Disclosure Standards: Acting as a licensed real estate agent over the course of a deal comes with an inherent responsibility: you must disclose that you are, in fact, a licensed agent. If for nothing else, you are fully expected to play the role of facilitator. And in doing so, you must disclose certain information that may — or may not — include things such as: Natural hazards, market conditions, previous renovations, pest problems, neighborhood disturbances, property value estimations and plenty more. Quite simply, your position as the most experienced person in a deal places some additional responsibilities on your shoulders that wouldn’t be there if you weren’t licensed. As I am sure you have already heard, with increased responsibility comes increased liability. This means that if the transaction goes wrong, agents may be held responsible, receive complaints, and potentially be subject to lawsuits.

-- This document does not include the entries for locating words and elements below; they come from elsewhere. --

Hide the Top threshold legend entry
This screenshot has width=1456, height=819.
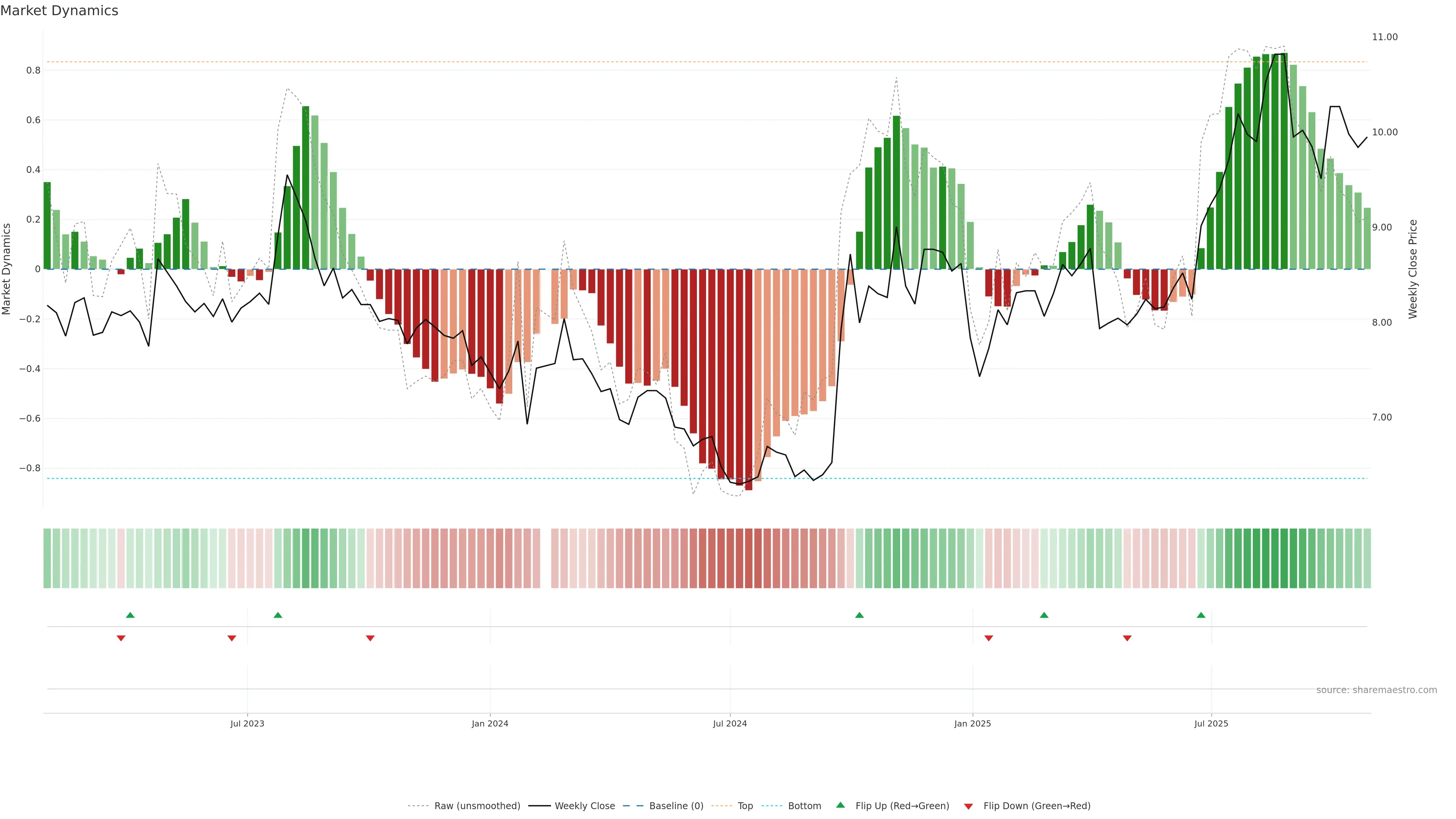745,806
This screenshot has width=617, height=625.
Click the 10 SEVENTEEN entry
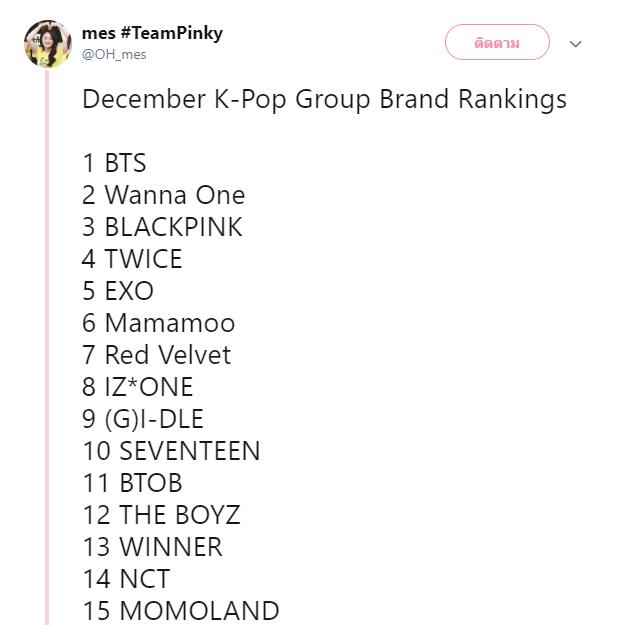(x=171, y=451)

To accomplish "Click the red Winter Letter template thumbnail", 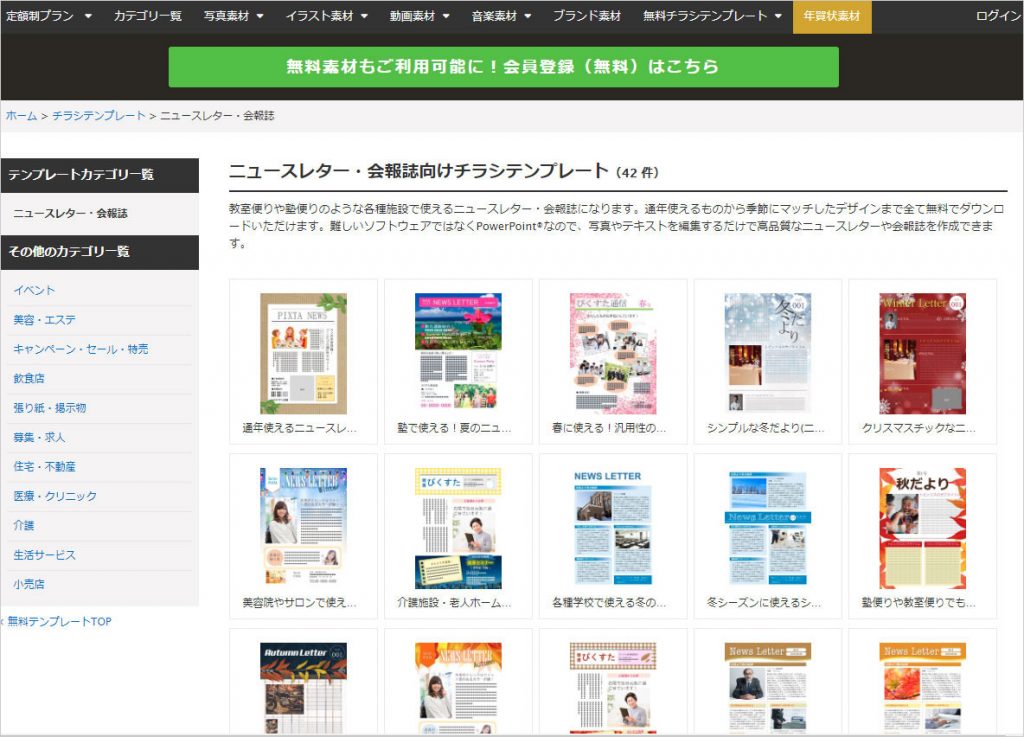I will click(x=922, y=353).
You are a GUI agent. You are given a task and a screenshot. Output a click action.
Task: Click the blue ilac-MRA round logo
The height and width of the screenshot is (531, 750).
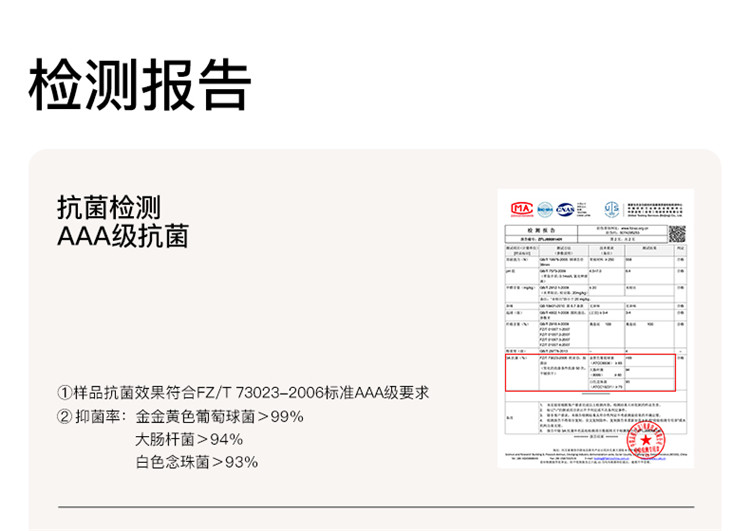tap(545, 209)
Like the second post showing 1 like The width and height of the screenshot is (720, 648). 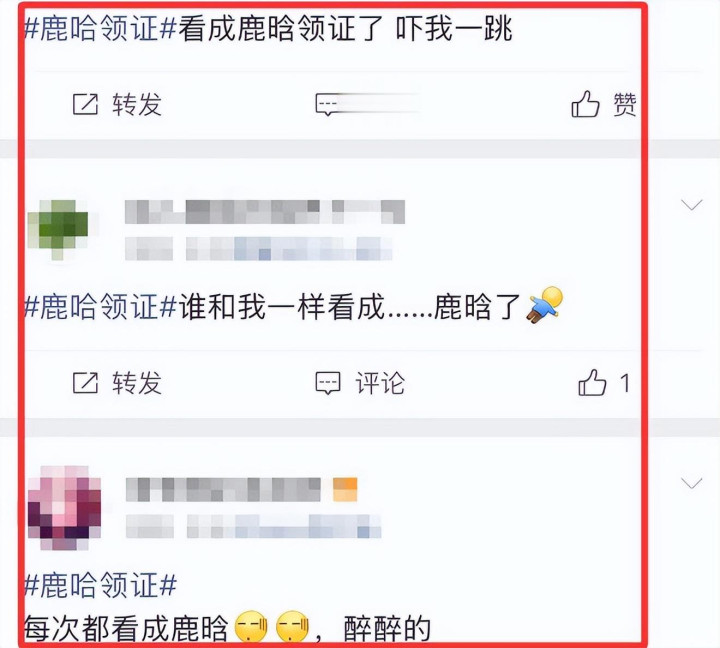pyautogui.click(x=592, y=383)

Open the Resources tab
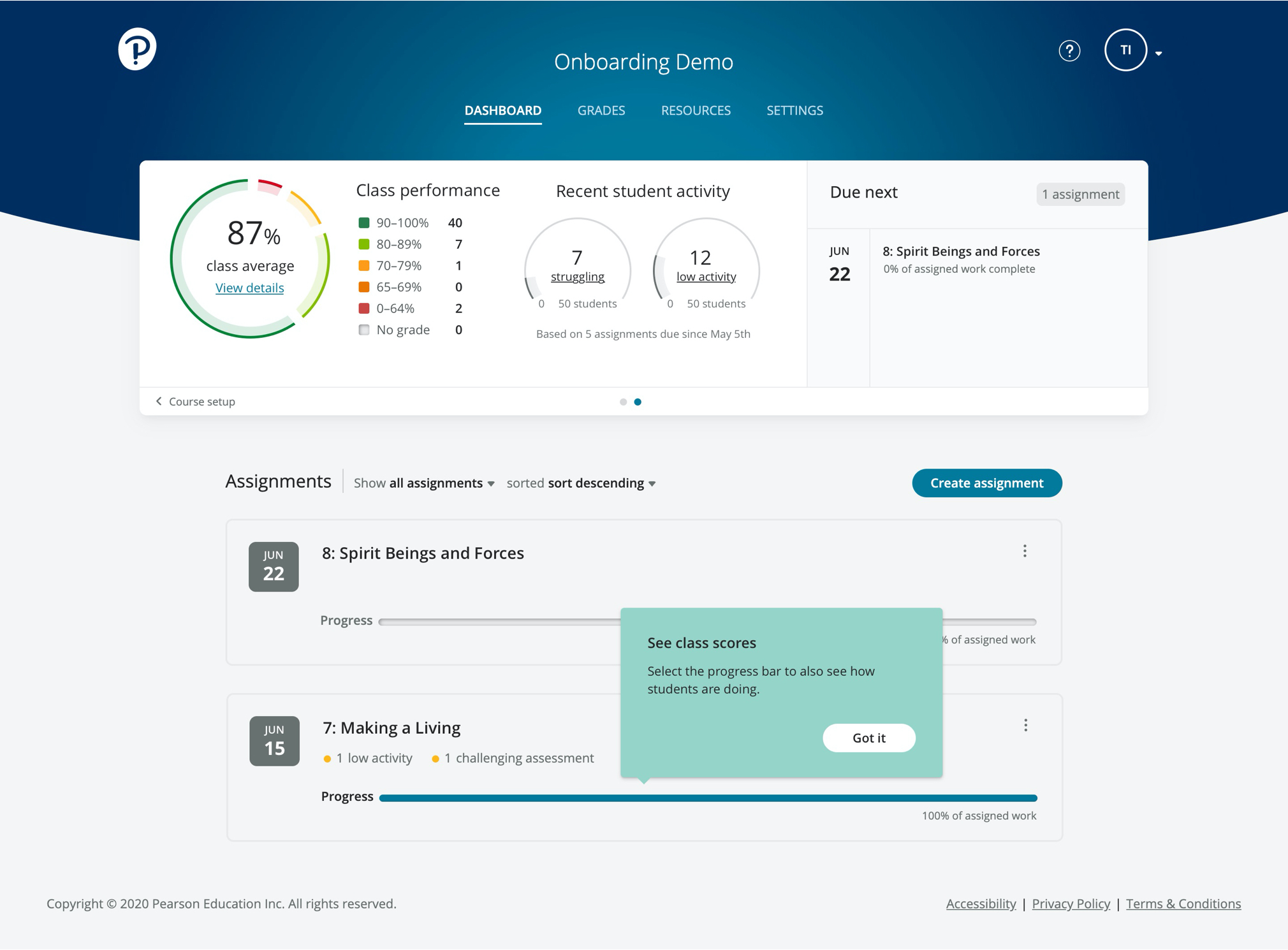pyautogui.click(x=696, y=110)
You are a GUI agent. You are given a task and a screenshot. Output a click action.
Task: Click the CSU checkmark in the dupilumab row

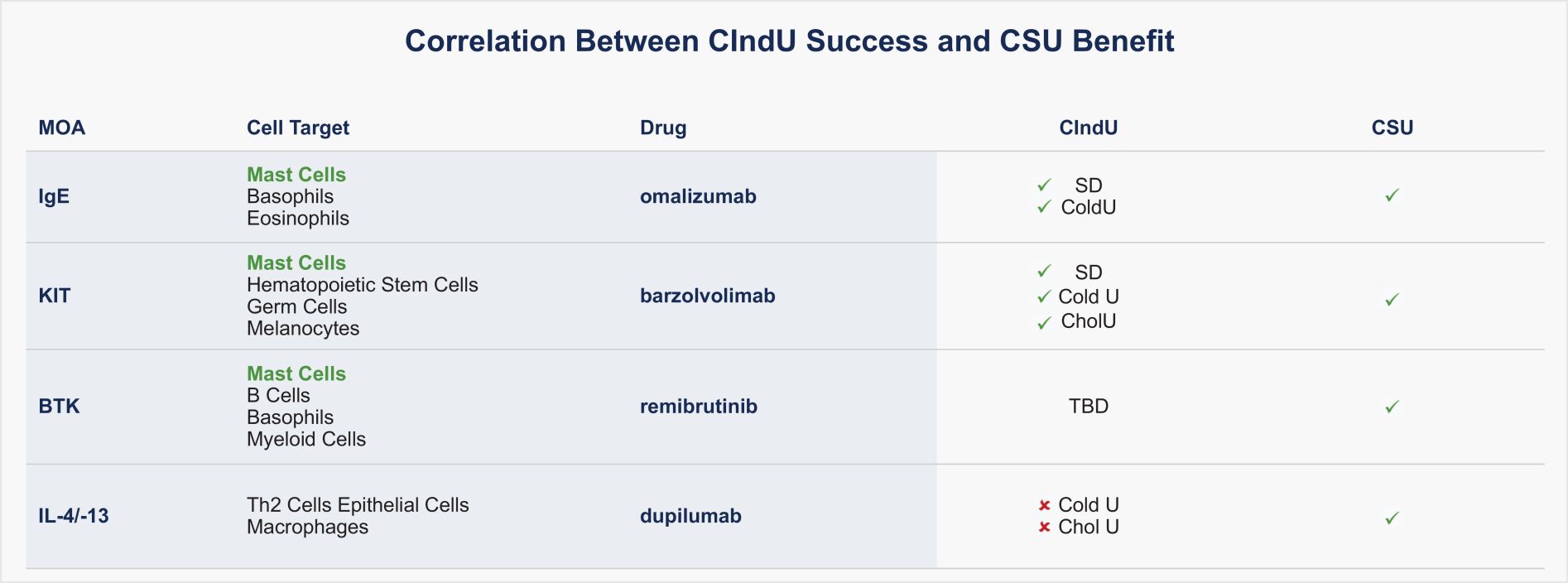pos(1392,518)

Time Consuming: It’s not like someone is simply going to give you a real estate license without putting in a little legwork. As an investor looking to acquire a real estate license, you have to expect to spend some time; it is, after all, a marathon, not a sprint. Those looking to become a licensed agent should expect to invest a good amount of time in both the beginning, and through continued educational efforts. To begin, some states require as much as 100 hours of coursework to prepare for the licensing exam. And that doesn’t even include studying for the exam itself. On top of that, you may be required to take on more coursework by the brokerage you are eventually required to work with — and even then you aren’t done. To maintain your license, you must continue your education and prove you are worthy of the license over the duration of your career as an agent.
The Final Decision
Becoming a real estate agent certainly has its advantages. Namely, access to the MLS and additional profits are more than enough to get people excited about the prospects of receiving their license. However, those benefits are not without their own caveats. In order to reap the rewards that have become synonymous with today’s real estate licenses, you must pay the price. That means you will be expect to continue your education on a regular basis, pay fees, assume more responsibility and a number of other things.
If you are confident that you can take the bad with the good, there is no reason you shouldn’t consider becoming a real estate agent. However, if you are less confident in your ability to meet the ongoing criteria, perhaps becoming a real estate agent isn’t for you. And if that’s the case, all is not lost. For it’s entirely possible to work with real estate agents and piggyback off of the benefits I outlined above. What’s more, you will be free to address other matters in your business.
With an agent on your team, there is no reason you can’t have the best of both worlds. While it may cost you to enlist their services, I can assure you it’s well worth it. An experienced real estate agent is worth their weight in gold. Provided you find the right fit for your real estate team, you can simultaneously gain the benefits of an agent without taking away a huge portion of your time.
So if you have ever found yourself asking “should I get my real estate license,” understand that’s it’s only a natural inquiry. If for nothing else, the advantages of a real estate license are unquestionable. The real question you need to be asking yourself is whether you should get licensed or work with someone that already has one.